In this thesis, we developed methods for disambiguating the discourse usage and sense of connectives in a given free Turkish text. For this purpose, we firstly built a comprehensive Turkish Connective Lexicon (TCL) including all types of connectives in Turkish together with their syntactic and semantic features. This lexicon is built automatically by using the discourse relation annotations in several discourse annotated corpora developed for Turkish and follows the format of the German connective lexicon, DiMLex.
As in many other languages, Turkish has lexical connectives (referred to as single and phrasal connectives in this work), and it also includes suffixal discourse connectives. We developed a rule-based Turkish Connective Disambiguator (TCD) in order to solve the usage ambiguity of single, phrasal and suffixal connective types. Then, we designed machine learning models to disambiguate the discourse usage of connectives and to disambituage the sense of discourse connectives. We evaluated the TCD and the machine learning models by comparing their results with the human annotations in the Turkish section of the TED-Multilingual Discourse Bank and Turkish Discourse Bank 1.1. We observed that the machine learning approach outperforms the baseline rule-based approach although both approaches yield quite good results.

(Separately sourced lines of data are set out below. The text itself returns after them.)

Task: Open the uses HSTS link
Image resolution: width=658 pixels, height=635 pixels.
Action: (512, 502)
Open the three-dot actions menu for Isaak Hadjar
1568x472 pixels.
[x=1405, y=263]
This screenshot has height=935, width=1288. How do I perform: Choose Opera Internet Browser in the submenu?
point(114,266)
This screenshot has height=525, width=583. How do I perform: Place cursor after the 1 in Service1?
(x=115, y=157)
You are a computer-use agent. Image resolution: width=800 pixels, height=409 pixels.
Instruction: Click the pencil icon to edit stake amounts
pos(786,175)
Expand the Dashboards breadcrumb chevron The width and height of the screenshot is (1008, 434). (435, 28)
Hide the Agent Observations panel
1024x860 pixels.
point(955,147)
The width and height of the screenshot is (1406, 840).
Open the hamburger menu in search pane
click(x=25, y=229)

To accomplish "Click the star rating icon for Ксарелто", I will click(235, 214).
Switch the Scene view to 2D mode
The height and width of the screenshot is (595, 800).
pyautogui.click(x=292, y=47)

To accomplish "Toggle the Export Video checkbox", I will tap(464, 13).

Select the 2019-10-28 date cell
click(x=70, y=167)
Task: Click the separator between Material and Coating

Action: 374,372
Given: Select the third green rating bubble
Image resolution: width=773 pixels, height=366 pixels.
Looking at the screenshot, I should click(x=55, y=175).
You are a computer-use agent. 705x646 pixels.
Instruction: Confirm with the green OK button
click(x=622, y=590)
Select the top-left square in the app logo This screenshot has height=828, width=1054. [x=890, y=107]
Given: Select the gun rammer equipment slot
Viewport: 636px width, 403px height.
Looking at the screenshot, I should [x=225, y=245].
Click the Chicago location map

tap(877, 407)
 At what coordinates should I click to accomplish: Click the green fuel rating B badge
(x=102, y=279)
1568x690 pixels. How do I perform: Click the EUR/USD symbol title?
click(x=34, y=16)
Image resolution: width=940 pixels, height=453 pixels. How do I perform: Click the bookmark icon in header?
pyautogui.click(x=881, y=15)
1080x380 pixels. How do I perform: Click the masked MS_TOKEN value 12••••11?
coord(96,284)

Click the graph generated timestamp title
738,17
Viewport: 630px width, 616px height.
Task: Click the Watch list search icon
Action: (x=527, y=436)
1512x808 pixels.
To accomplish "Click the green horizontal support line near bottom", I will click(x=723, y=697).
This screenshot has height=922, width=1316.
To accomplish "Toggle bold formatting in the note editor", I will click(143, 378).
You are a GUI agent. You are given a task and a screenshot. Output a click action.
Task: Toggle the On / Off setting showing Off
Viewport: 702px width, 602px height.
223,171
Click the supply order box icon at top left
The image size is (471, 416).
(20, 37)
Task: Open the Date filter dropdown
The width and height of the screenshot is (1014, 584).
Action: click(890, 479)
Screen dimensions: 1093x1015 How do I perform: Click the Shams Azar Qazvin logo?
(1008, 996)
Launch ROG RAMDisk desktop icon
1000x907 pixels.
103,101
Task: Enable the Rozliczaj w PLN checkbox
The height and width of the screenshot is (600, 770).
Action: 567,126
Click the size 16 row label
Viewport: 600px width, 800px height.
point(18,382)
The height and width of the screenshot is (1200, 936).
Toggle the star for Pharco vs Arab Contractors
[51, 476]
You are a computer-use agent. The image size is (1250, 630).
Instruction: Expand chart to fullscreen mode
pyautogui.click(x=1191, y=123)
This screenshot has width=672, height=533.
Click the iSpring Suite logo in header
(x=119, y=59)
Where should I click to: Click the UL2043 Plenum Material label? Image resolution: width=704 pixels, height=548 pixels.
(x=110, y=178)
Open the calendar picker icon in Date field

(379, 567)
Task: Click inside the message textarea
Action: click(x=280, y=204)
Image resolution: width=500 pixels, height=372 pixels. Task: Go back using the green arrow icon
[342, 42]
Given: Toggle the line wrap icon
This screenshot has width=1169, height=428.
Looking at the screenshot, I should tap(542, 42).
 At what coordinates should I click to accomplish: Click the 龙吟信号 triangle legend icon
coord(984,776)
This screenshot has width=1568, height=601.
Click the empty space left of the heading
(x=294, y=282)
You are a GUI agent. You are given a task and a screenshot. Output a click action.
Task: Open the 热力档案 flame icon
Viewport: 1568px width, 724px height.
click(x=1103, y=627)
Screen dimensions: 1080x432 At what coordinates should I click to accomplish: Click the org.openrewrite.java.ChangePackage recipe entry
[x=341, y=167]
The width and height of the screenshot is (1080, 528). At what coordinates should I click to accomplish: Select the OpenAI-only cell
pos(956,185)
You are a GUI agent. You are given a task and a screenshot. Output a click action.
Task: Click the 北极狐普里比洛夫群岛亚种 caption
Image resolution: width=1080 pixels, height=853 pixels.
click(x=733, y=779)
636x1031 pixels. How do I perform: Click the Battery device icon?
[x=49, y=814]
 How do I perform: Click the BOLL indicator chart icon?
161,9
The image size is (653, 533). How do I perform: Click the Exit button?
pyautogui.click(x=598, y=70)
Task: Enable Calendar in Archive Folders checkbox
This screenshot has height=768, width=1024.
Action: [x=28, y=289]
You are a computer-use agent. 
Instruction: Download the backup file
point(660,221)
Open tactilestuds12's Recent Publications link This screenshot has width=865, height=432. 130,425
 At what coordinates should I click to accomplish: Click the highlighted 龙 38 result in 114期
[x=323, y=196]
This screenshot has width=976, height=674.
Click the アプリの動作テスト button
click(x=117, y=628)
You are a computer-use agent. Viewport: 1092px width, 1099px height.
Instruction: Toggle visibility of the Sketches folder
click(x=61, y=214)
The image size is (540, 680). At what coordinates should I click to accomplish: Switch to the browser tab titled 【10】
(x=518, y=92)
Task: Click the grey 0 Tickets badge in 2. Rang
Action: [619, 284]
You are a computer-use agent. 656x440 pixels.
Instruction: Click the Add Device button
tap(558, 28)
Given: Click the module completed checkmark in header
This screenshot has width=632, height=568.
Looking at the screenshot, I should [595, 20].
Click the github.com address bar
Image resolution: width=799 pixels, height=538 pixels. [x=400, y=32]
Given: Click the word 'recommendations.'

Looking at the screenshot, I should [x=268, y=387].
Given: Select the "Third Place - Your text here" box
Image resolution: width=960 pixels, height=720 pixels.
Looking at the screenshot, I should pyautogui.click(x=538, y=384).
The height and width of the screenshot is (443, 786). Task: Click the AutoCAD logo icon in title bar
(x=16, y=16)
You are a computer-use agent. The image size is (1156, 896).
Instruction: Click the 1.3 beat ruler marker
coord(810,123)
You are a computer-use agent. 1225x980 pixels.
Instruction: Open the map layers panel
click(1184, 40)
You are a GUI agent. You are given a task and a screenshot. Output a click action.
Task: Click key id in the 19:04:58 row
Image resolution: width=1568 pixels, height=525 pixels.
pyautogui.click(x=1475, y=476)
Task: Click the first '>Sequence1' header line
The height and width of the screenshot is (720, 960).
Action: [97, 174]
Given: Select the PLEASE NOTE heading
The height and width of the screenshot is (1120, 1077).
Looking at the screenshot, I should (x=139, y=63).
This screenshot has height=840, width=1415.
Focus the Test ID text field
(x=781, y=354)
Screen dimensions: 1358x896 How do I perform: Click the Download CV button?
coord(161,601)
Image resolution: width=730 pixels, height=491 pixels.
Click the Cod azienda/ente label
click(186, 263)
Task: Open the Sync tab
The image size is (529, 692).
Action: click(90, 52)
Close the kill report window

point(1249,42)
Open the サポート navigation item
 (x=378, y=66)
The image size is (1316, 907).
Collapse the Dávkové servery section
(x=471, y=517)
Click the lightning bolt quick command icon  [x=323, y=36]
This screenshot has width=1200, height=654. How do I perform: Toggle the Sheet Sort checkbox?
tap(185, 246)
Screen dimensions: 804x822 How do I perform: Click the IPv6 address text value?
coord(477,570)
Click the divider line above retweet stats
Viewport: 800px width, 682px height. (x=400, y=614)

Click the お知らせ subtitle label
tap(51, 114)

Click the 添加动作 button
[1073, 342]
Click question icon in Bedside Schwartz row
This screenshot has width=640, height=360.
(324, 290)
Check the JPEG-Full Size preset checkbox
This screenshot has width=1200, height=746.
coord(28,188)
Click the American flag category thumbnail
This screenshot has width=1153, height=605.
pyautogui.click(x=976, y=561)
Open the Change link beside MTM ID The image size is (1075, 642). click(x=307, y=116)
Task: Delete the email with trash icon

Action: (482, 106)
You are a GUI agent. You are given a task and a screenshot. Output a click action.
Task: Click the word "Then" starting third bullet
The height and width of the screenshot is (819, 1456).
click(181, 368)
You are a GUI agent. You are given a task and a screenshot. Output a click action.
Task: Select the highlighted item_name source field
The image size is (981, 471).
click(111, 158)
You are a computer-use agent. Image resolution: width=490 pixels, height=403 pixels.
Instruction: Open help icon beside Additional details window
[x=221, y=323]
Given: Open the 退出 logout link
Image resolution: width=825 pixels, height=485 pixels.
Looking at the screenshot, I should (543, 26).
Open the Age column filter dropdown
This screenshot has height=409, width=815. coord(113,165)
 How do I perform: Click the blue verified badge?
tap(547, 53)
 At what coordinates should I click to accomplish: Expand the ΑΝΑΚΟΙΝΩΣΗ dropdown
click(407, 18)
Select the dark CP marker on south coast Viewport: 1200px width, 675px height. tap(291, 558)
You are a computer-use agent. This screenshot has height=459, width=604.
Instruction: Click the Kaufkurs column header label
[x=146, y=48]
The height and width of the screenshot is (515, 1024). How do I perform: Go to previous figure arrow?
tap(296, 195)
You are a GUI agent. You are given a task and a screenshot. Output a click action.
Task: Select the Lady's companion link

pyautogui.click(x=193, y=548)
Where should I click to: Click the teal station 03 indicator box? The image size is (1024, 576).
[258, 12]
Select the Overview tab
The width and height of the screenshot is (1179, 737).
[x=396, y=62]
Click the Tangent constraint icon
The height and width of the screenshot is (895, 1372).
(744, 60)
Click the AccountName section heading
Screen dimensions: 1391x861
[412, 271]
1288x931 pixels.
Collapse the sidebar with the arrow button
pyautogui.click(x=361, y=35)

Within the scope of this thesis, we developed user-friendly interfaces for the TCL and TCD programs. The TCL program lists the discourse connectives in Turkish with their features and it presents several filtering and analysis capabilities. The TCD program, on the other hand, loads the selected free Turkish text to its interface and marks the discourse and non-discourse occurrences of connectives in the text. Additionally, if the selected file has a corresponding annotation file, the program automatically evaluates the disambiguation results.
This thesis makes important contributions to Turkish discourse parsing by solving the usage ambiguity of the single and phrasal connectives as well as the suffixal connectives, which, to the best of our knowledge, has been attempted for the first time in this thesis. This thesis is also the first to attempt to disambiguate the sense of all types of discourse connectives in Turkish. In this respect, it is predicted that the thesis would set baselines for future Turkish connective disambiguation works and pave the road for future researchers in the Turkish discourse parsing field.